## [Given request 1]
In the forum thread on domain security policies, what is the name of the group policy object in the Domain Controllers organizational unit that holds the Domain Controller Security Policy?
## [Given request 2]
List every level of the Group Policy Management Console path that the forum thread on domain security policies gives for finding each security policy.
## [Given request 3]
Pick up the forum thread on domain security policies at the point where the text ends and continue it.

## [Source passage]
# Domain Security Policy vs. Domain Controller Policy?



## DJRepresent

Hi,



In Administrative Tools, I'm wondering what the difference is between Domain Controller Security Policy and Domain Security Policy? In Group Policy Management, what is the difference between default domain controller and default domain policy?

Thanks,


DJ


----------



## dhnt

Hi,

The difference is what the security policies apply to.

The Domain Controller Security Policy applies the security policy to all domain controllers within your domain. The Domain Security Policy applies to all computers (including domain controllers) within your domain.

Each security policy can also be found in Microsoft Group Policy Management Console (GPMC) under:
Group Policy Management > Forest:[FQDN of Forest] > Domains > [FQDN of Domain]

For Domain Security Policy, look in the policy named 'Default Domain Policy'
For Domain Controller Security Policy, continue down the tree to the Domain Controllers organisational unit (or OU). In there will be another group policy object (GPO) named 'Default Domain Controller Policy'

Dan.

## [Information supplied]
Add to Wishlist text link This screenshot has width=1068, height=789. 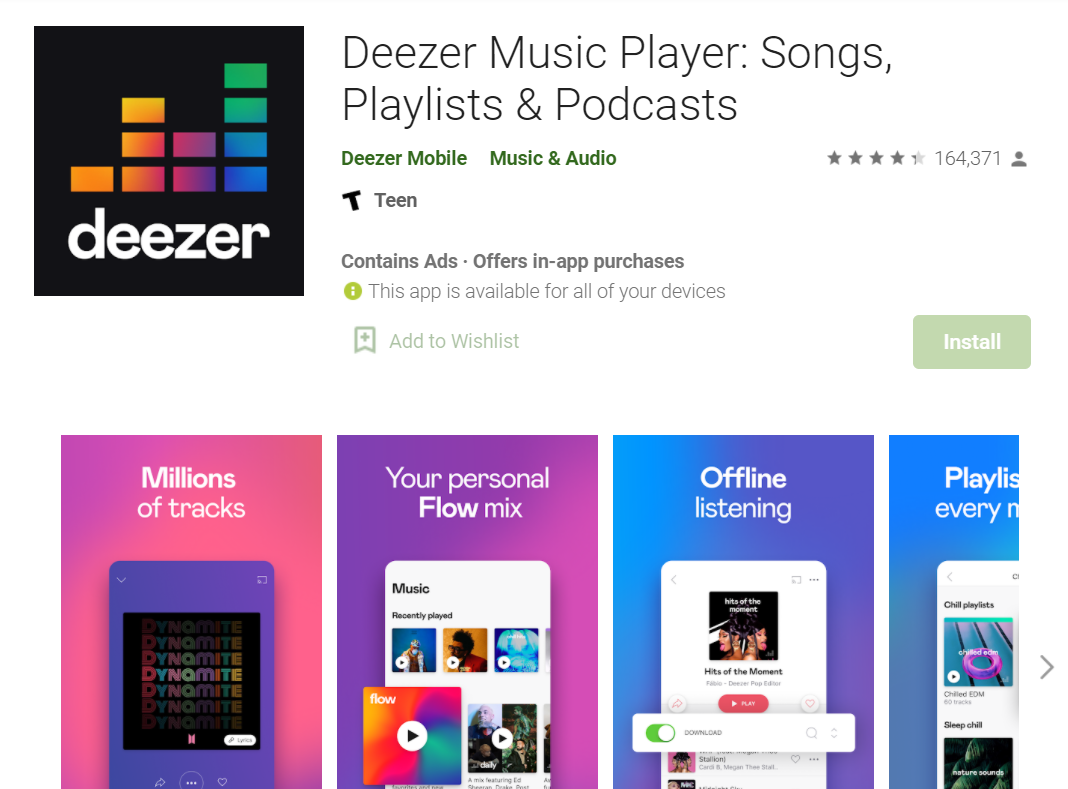(454, 341)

## [Result 1]
Default Domain Controller Policy

## [Result 2]
Group Policy Management
Forest:[FQDN of Forest]
Domains
[FQDN of Domain]

## [Result 3]
PS: GPMC can be downloaded here:
http://www.microsoft.com/downloads/...24-8cbd-4b35-9272-dd3cbfc81887&displaylang=en
It is a great tool for Domain Administrators to use for managing GPOs and the Group Policy infrastructure of your domain. it also allows you to backup GPOs and perform Group Policy Modeling. Worth a Look if you dont have it already.


----------



## DJRepresent

Thanks Dan you rock!


----------



## blazing_breeze

Thank you , it is great & simple. again thank you.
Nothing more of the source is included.